I disagree that they get lifted into the module scope. The named
block appears in the module scope, but creates a sub-scope. This
is admittedly not at all clear in the document. However, I can
definitely state that this is what was intended, since I am the one
who proposed this change to generated names.
>If one wants to treat that form of name as following
>hierarchical name resolution (which I *do* want BTW),
>some forms of generated "use before declaration" are
>valid, but not others. For example:
> if (0) begin
> wire x;
> assign x = 1;
> wire x;
>Would assumably be invalid yet naming the second block would
>cause us to use something that looks like a hierarchical
>name in the first block and resolution would be Ok.

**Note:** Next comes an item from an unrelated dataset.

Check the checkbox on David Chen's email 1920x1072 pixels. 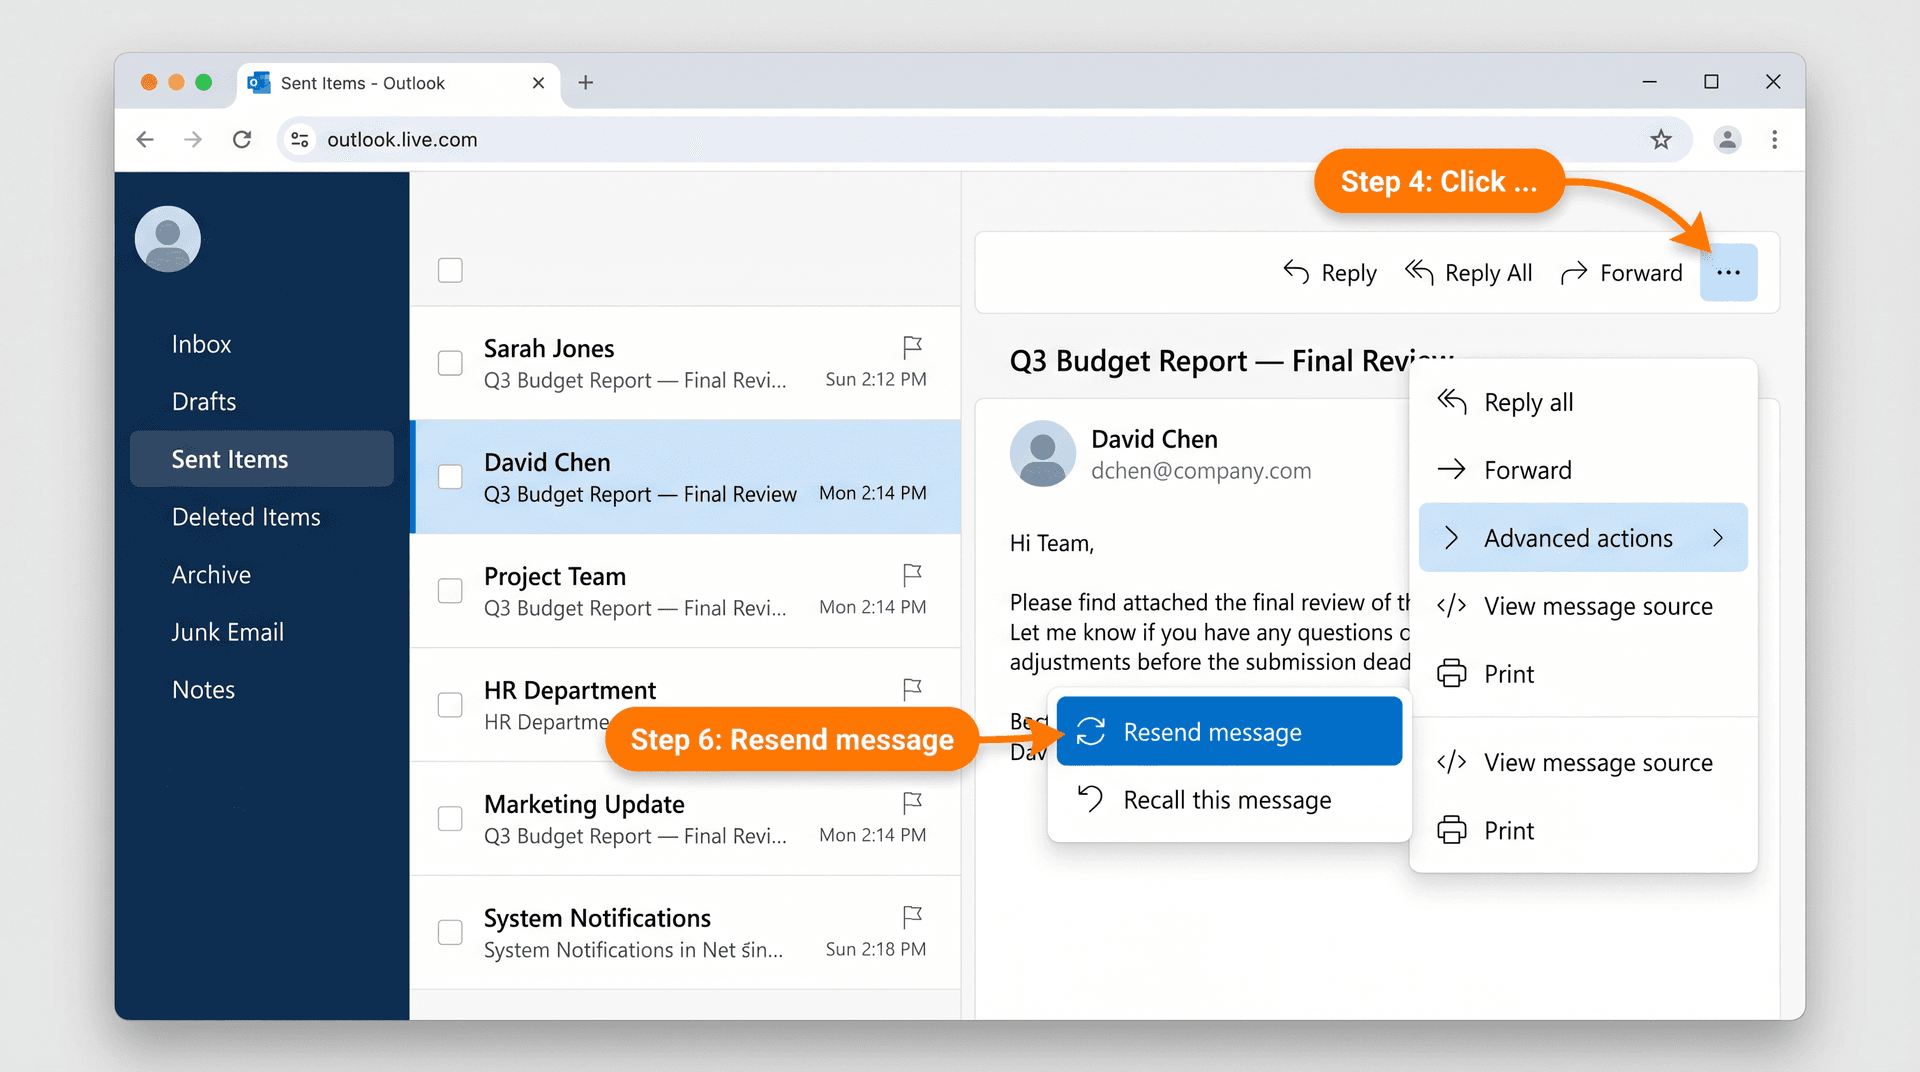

Reversing
>the order of the blocks would assumably yield a correct
>design, but that relies on doing *identifier* resolution
>in the implied final module with no form of hierarchical name
Yes, you are correct in all of this. Note that this is nothing new.
Consider these examples in Verilog-1995:
buf b(x, 0); // x undeclared, implicit net declaration
wire x; // duplicate declaration, invalid
buf b(top.x, 0); // hierarchical name, resolves OK
buf b(foo.x, 0); // hierarchical name, resolves OK
initial begin: foo
buf b(x, 0); // identifier declared, resolves OK
One further comment: named begin-end blocks appeared in the generate
spec before my proposal. I asked the BTF whether these were just for
documentation purposes, or whether they created scopes like named
blocks in procedural code. This question was never answered. So I
can't say whether named blocks inside generates create scopes. I can
only say that the named block that is required inside a generate-for
creates a scope. This tends to imply that the others do too, but that
may not have been the intent. All the begin-end blocks may have been
intended to disappear, names and all. Then I proposed requiring a
named block inside a generate-for and creating generated names from it,
which incidentally make it act just like a scope.
>I was going to raise the above as a separate issue and
>was going to propose that we actually follow
>hierarchical resolution rules when names *appear* to be
>in hierarchical form and to follow *static* scope rules
>otherwise. This would meant the "assign x" case above
>would result in an implicit net independent of the order
>of the blocks. In some cases such a rule would be
>surprising, but not many, and it is a consistent and
>easy to explain rule.
Maybe I don't understand what you are saying. If there is an
unconditional declaration of wire x before the assign x, then
it should be resolved, with no implicit net. The blocks are
not named, so they don't create scopes, and the declaration of
x appears in the module scope. There is no precedent for an
unnamed block to create a scope, and there is plenty of reason
for it not to. Of course, there is no precedent for a declaration
in an unnamed block either, which muddies the issue.
>Ah - could be. So was the intent to follow strict static scoping
>as I mention above?
I don't think so, unless I misunderstood you.
>In VHDL the lines are much more clean (even without the
>hierarchical names) -- *every* generated block has a tag
>and the declarations that are part of a generated block
>are restricted to the scope of the related block.
Yes. I proposed that named blocks be required in additional
places in generates, to get the same effect. The BTF rejected
this. The only reason that I was able to get the names on
for-generates was that the old approach created an ambiguity
in the generated names.
>fact that you can have unnamed blocks can define the
>*same* identifier and such identifiers only cause a
>name conflict when lifted into the module scope is
I agree, which is why I tried to fix it.